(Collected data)
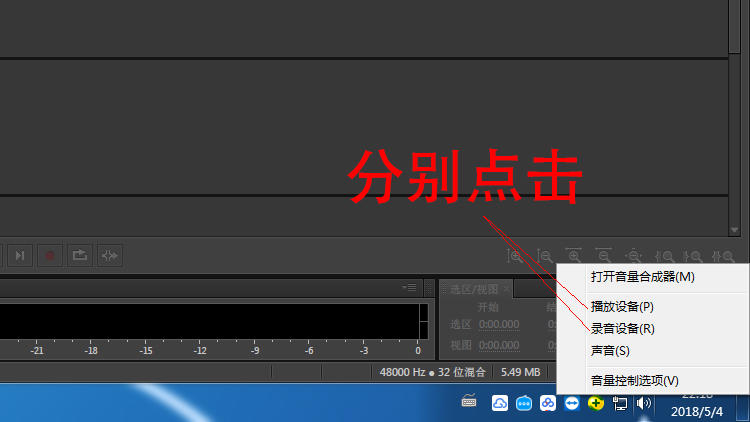Click the zoom out (time) icon

(603, 257)
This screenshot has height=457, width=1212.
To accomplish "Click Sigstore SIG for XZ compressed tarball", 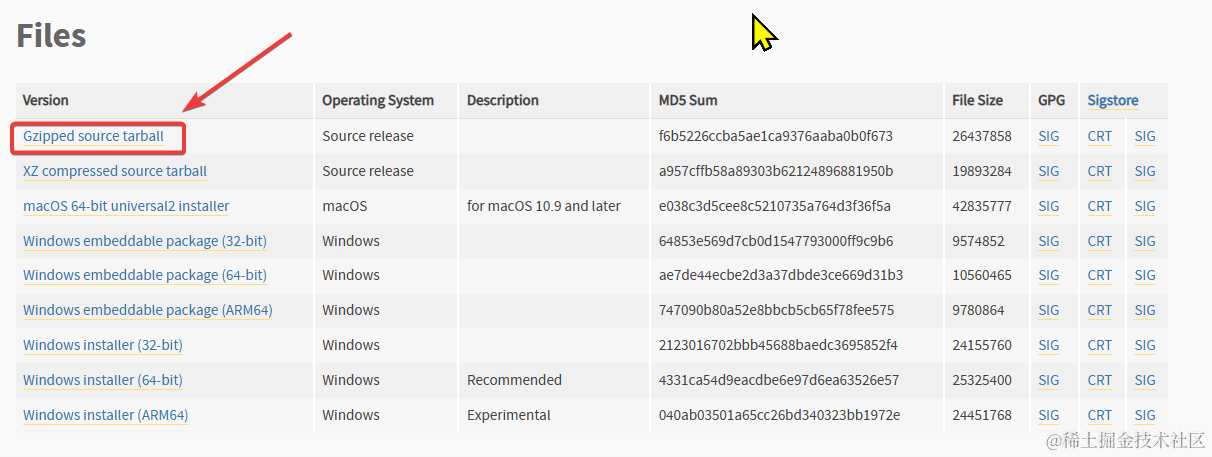I will coord(1145,171).
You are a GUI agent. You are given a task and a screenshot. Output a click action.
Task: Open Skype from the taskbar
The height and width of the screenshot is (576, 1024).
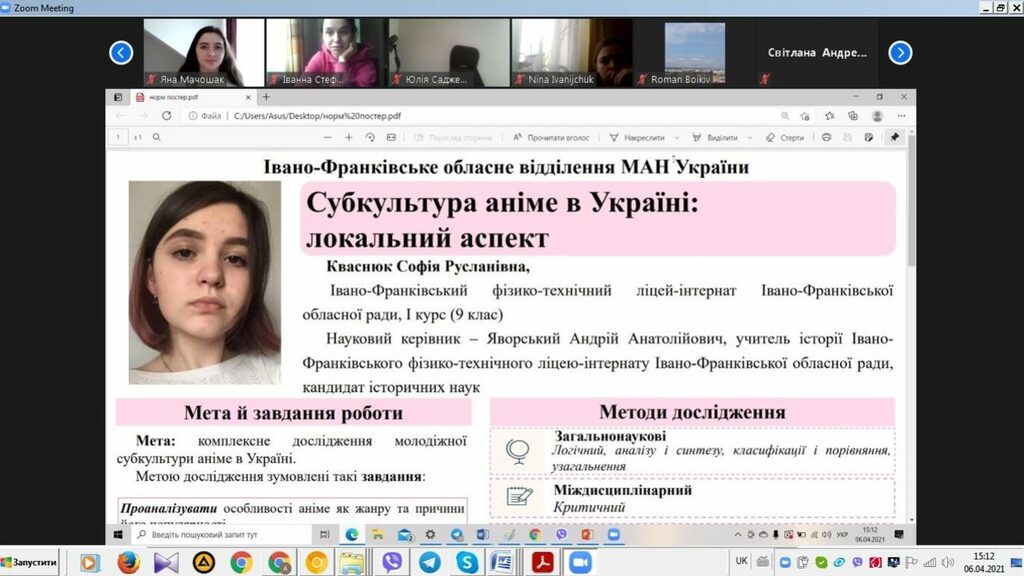465,562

• YOUR OBJECTIVE
Reproduce word for word the lines running from the line with "The height and" through the end of the data, both included, and nothing else; leave out the pictures.

• REPLY
The height and width of the screenshot is (576, 1024).
465,562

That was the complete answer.